“The Wizard of Oz is often considered one of the greatest movies in the history of cinema. Even though it was released way back in 1939, people everywhere still know the story of Dorothy and her little dog Toto. There have been countless remakes and adaptations of the film from musicals to school productions. One school production of The Wizard of Oz is especially touching because of who got to play the lead role of Dorothy.
When Erin Bischoff auditioned for the school play, she had no idea what part she might get. Unfortunately, the teen is confined to a wheelchair due to a genetic condition called osteogenesis imperfecta which makes her bones extremely brittle, leaving her very susceptible to bone breaks and fractures. In her short seventeen years, she’s already had an astonishing more than ten surgeries and 100 fractures.

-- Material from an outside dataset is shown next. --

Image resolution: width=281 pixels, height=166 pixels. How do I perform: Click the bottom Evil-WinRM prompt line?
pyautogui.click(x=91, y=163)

Erin does her best not to let her limitations define her, so she was determined to try out for the school play. What a surprise she got after parts were announced – she had gotten the lead part of Dorothy! She knew she had her work cut out for her.
The school thoughtfully customized the script the better suit Erin’s limitations in her wheelchair. Lines like “walk over here” were changed to “roll over here.” Probably the best adaptation of the play was for the role of Toto. Toto was awarded to none other than Erin’s own service dog, Gauge.
The golden retriever has been with Erin for four years, helping to give her a bit more independence. Thanks to Gauge, she is able to go more places on her own and is able to navigate everyday circumstances better. The loyal dog helps her with everything from opening doors to moving through crowds.
The audience loved the special Dorothy and Toto. Erin wowed the crowd with her acting skills and vocal ability. It was a version of The Wizard of Oz that they’ll never forget.
While Erin loved the chance to be in the spotlight, she hopes that her performance reminds people that those with disabilities are just like everyone else – with unique talents and skills. She told CBS News, “I really want them to just see me as anyone else who’s on the stage, and that overall, disability should be embraced.”